Preparing chicken and rice

Wat Chamtewi

This temple is also named Wat Ku Kut. It is on the way when you drive to the Terracotta Garden from Wat Haripunchai, on the Chamadevi rd.

The temple was founded in the 12th century in the Kingdom of Hariphunchai. The local tales say that the temple was founded much earlier in Queen Chamadevi around her time of death 731. 98 years old! Legend says that one of her sons, after seven days of mourning, put her ashes in the stupa.

Today it is considered to have been built by King named Athitayarat as a memorial to his victory over the Khmers. The present appearance was given to the stupa in 1218 when King Sapphasit rebuilt it after being damaged in an earthquake. 

Stupa at Wat Chamtewi
Wat Camadevi/Chamadevi/Chamtewi. There are many ways to spell the name of the ancient queen. This narrow and square-based stupa is called the Ku Kut stupa. Satmahal Prasada could influence it at Polonnaruwa in Sri Lanka.

The area is very interesting and worth a visit. There are some spectacular wooden structures and a manmade cave replica with statues depicting hermits.

The Terracotta Garden at Lamphun

Part restaurant/coffee shop, part selfie and Instagram hotspot, and apparently, someone is in love with religious Khmer art. There are lintels and art decorations reminiscent of the ones in the pink temple Bantey Srei in Cambodia. A whole stupa has been built on the other side of a wooden bridge. They create the feeling of the Hindu notion of the entire mountain Meru surrounded by the world oceans. I wasn’t quite sure what to think about it. The restaurant and the garden were excellent, though.
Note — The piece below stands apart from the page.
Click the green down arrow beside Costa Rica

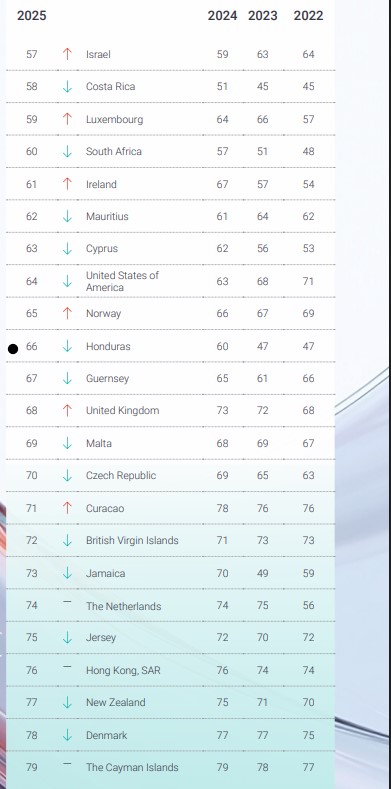(67, 87)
Good coffee and pastry. Very busy on a Sunday. It is the type of place you probably either love or intensely dislike. But better go there and make up your mind. The effort and, I suppose, money put into it is incredible.

Terracotta-tiles in Lamphun Terracotta garden
Hindu and Buddhist art, a lot of pretty but broken terracotta tiles on the ground.
Lamphun Terracotta garden
The cafe part with the bull Nandin as a guardian. You can sit inside in the air conditioner or outside. It was Sunday when we visited and we had to wait ten minutes for a table.

The location of the Terracotta Garden is just by the Ping river.

The Sun Waterpark

A somewhat unconventional waterpark that I address in another blog post. Read more about it here.

Lamphun is also famous for Lammyai fruits and a harvest festival is held in July.